Monday, March 11, 2019

Suresh Prabhu asks DGCA to immediately do safety assessment of Boeing 737 Max of SpiceJet, Jet

New Delhi: India will issue additional safety measures for operating the Boeing 737 Max which two of its airlines - SpiceJet and Jet Airways - have latest by Tuesday. Ethiopian Airlines and Chinese and Indonesian aviation regulators on Monday ordered grounding of the B737 Max following two crashes of this plane within five months in which 346 people have lost their lives.
Aviation minister Suresh Prabhu Tweeted: "Directed officials of DGCA to undertake safety assessment of Boeing 737-MAX (being flown by domestic carriers). Safety of the passengers is our utmost concern. Directed secretary and DGCA to take appropriate action immediately."
"DGCA is reviewing the matter regarding safety issues post accident of Boeing Ethopian Airline B737-800MAX on Sunday. We shall issue additional safety instructions by Monday night or Tuesday morning in this regard for Indian operators," said a senior Directorate General of Civil Aviation (DGCA) official on Monday.
While the five B737 Max that Jet has are all grounded due to non payment of lease, SpiceJet is currently operating 13 of these planes. Its longest flight, Delhi-Hong Kong, is operated using the Max.
DGCA chief B S Bhullar had after the Ethiopian crash on Sunday said India has sought information from Boeing on this aircraft and that "further safety measures, if required, shall follow that".
The doomed Ethiopian and Lion Air B737 Max had four Indian passengers and an Indian pilot, respectively, among those on board.
While SpiceJet has up to 205 B737 Max on order, Jet Airways — which is facing a battle for survival — has 225 of them on order.
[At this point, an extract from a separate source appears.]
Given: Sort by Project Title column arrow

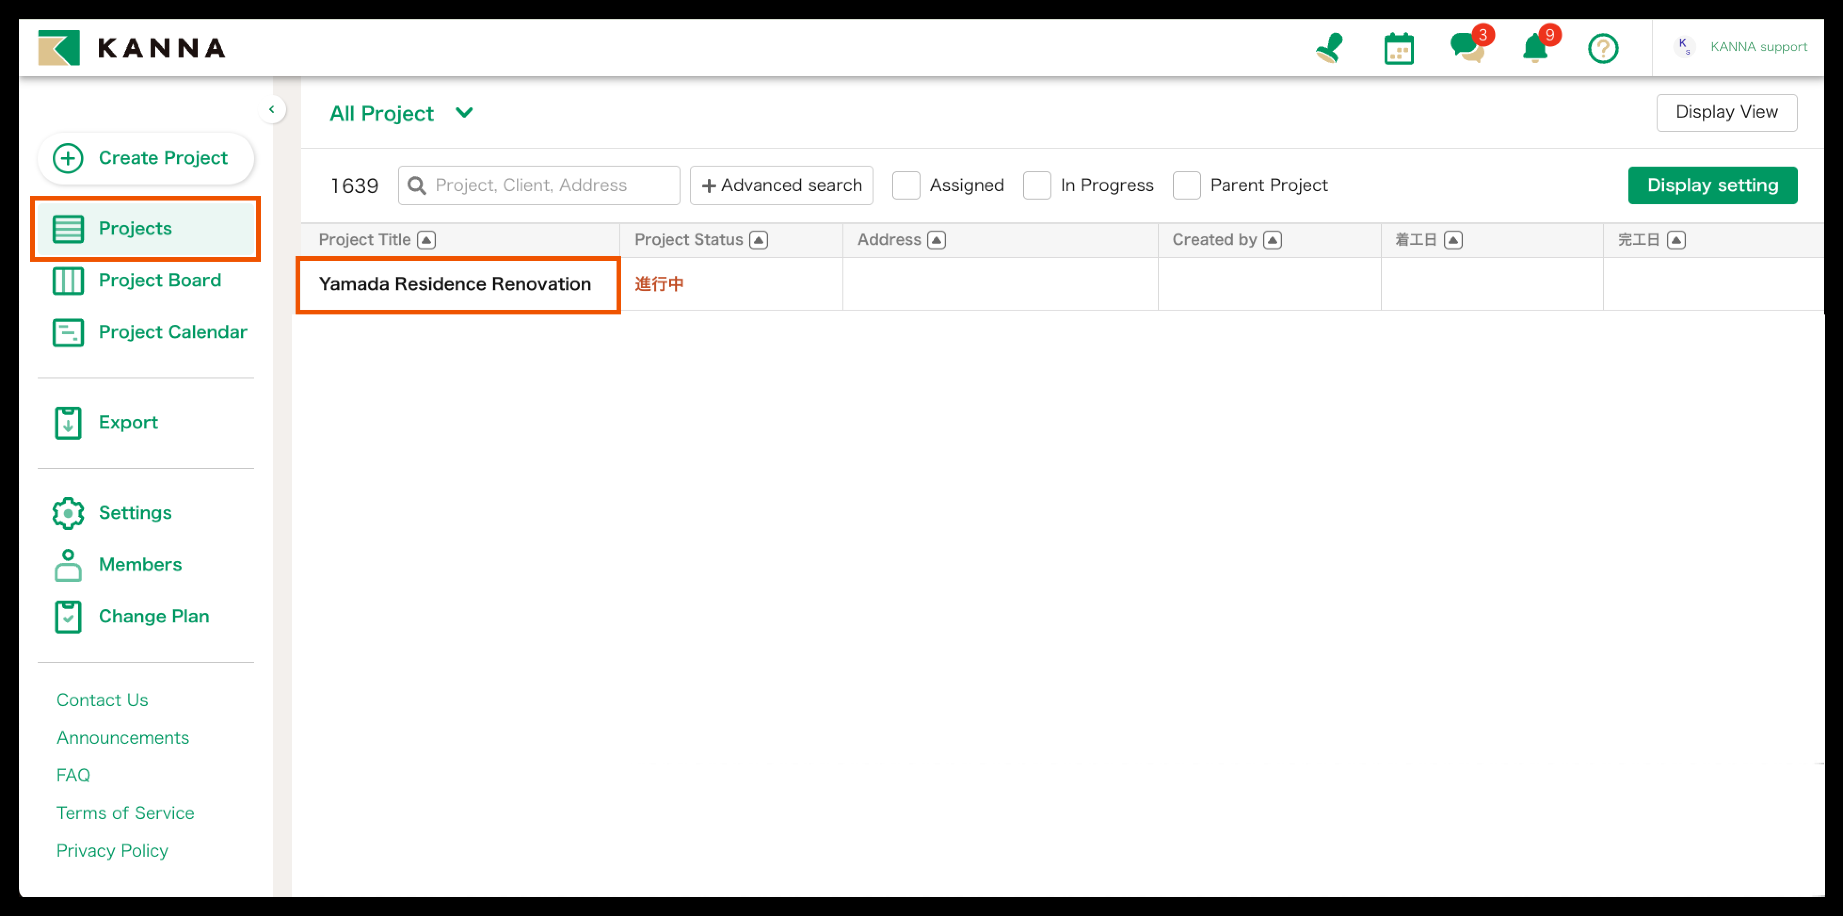Looking at the screenshot, I should coord(426,240).
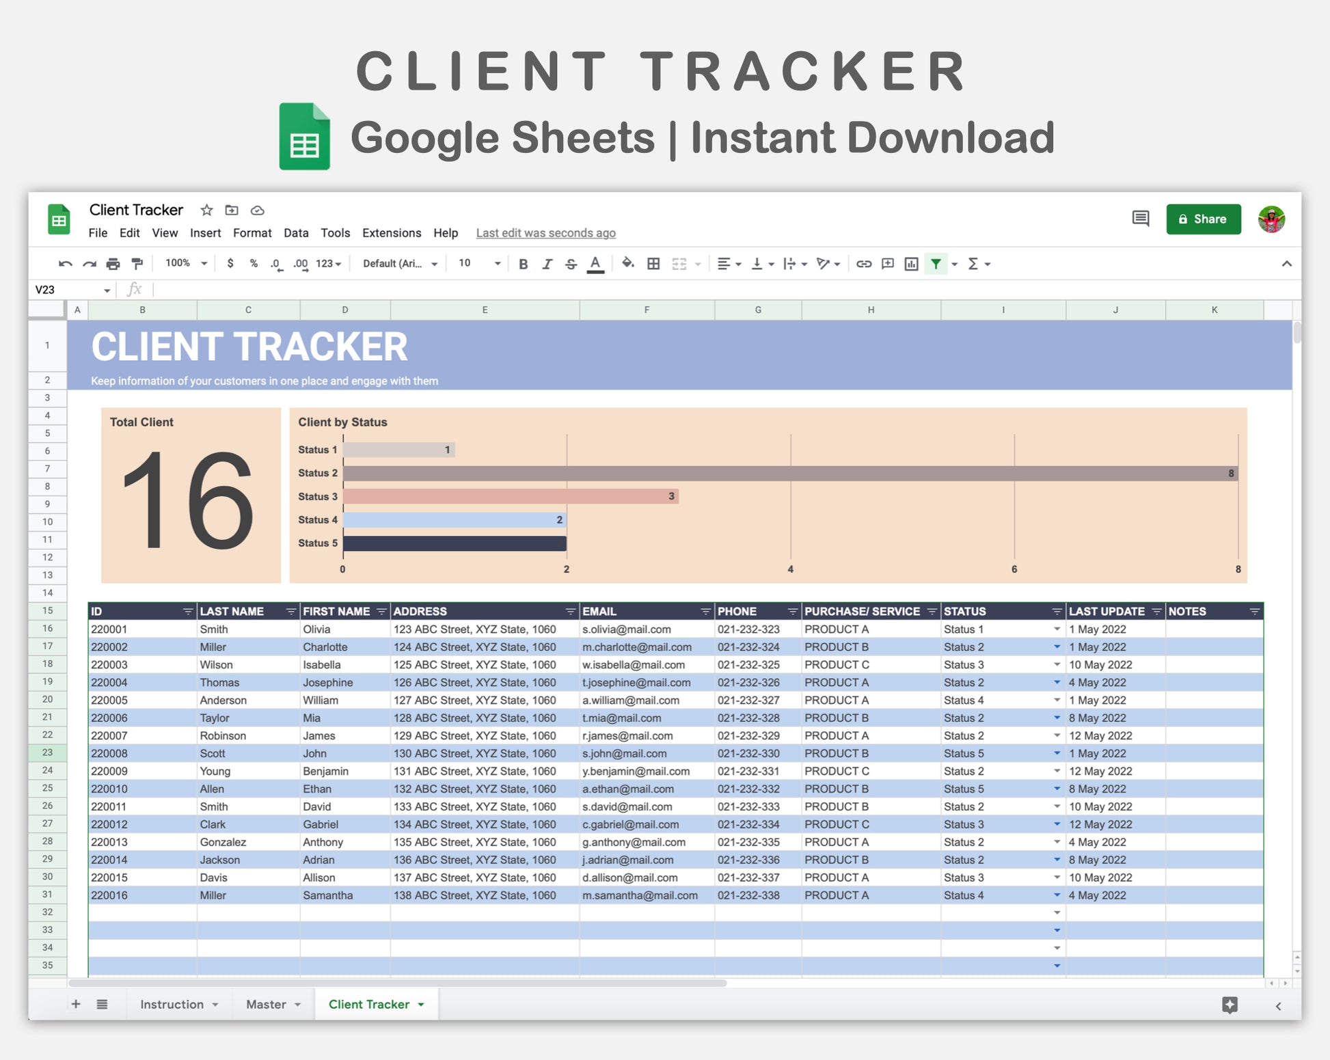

Following the Lion Air crash, the DGCA had issued a slew of directives for the B737 Max to both SpiceJet and Jet (which was then flying the Max). It had asked these two airlines to land their Boeing 737 Max at the nearest suitable airport in case this new plane shows any problem with its onboard maneuvering characteristics augmentation system (MCAS) — a software on the B737 Max to prevent it from stalling.
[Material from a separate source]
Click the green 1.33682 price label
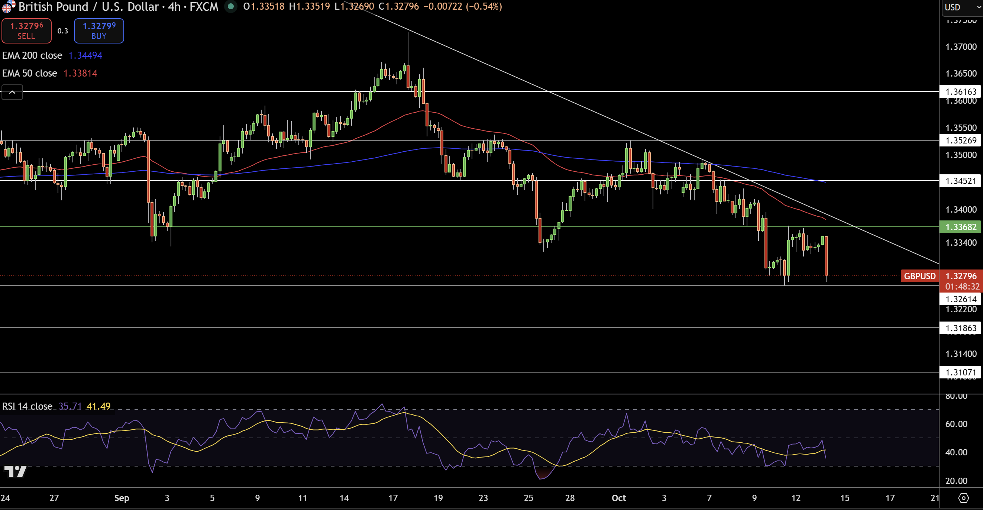The height and width of the screenshot is (510, 983). coord(960,227)
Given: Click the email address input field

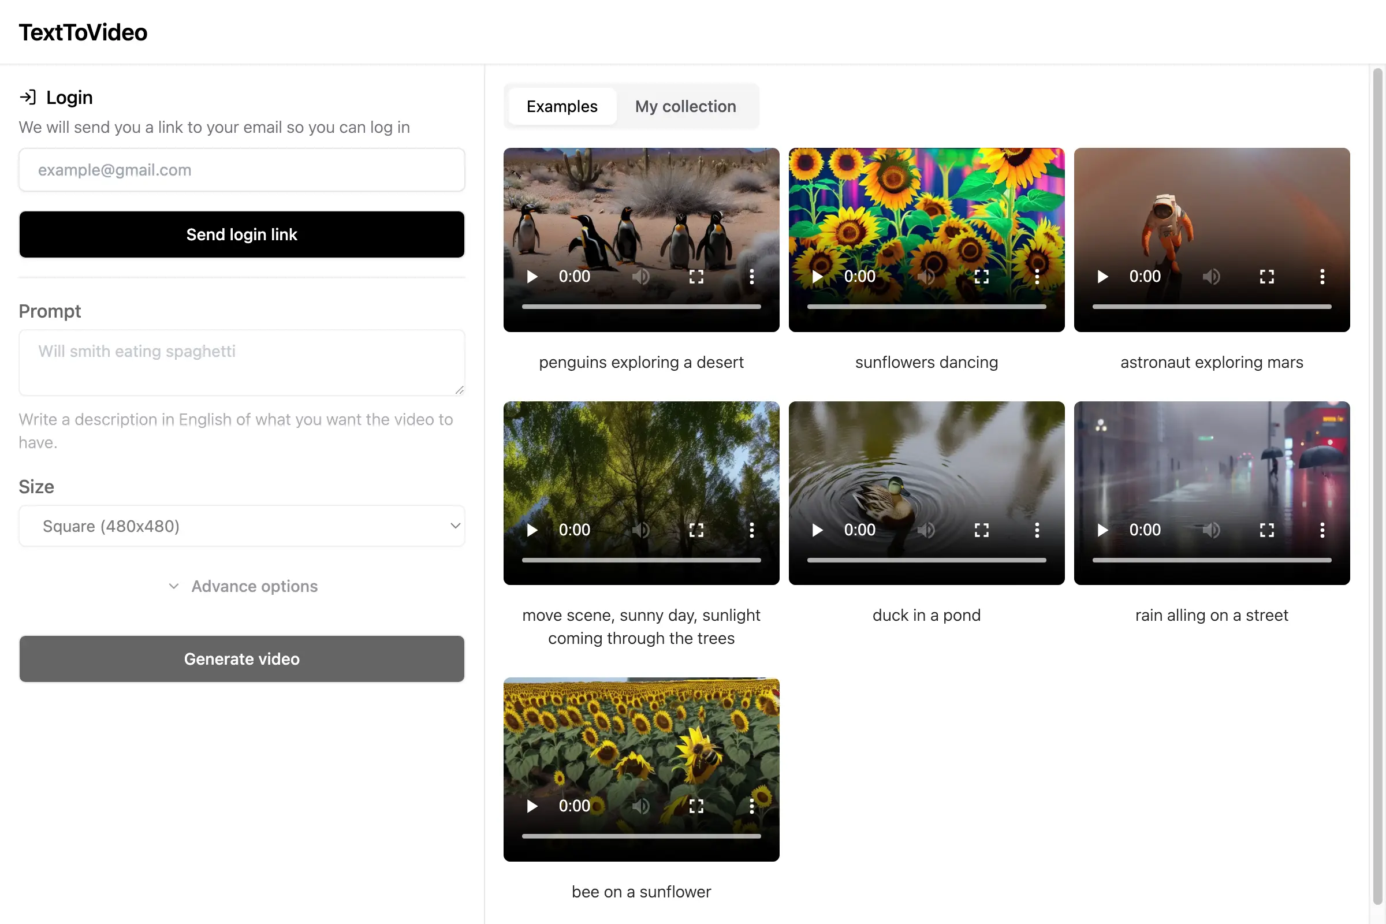Looking at the screenshot, I should 242,170.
"In case of any snag or feared snag with the MCAS, pilots will revert to manual trimming (not depend on or use MCAS) and then land at nearest suitable airport. If any repairs are carried out on MCAS of a B737 Max, that aircraft should first do a verification flight (without passengers) and after that begin commercial flights with passengers," the DGCA instructions had said.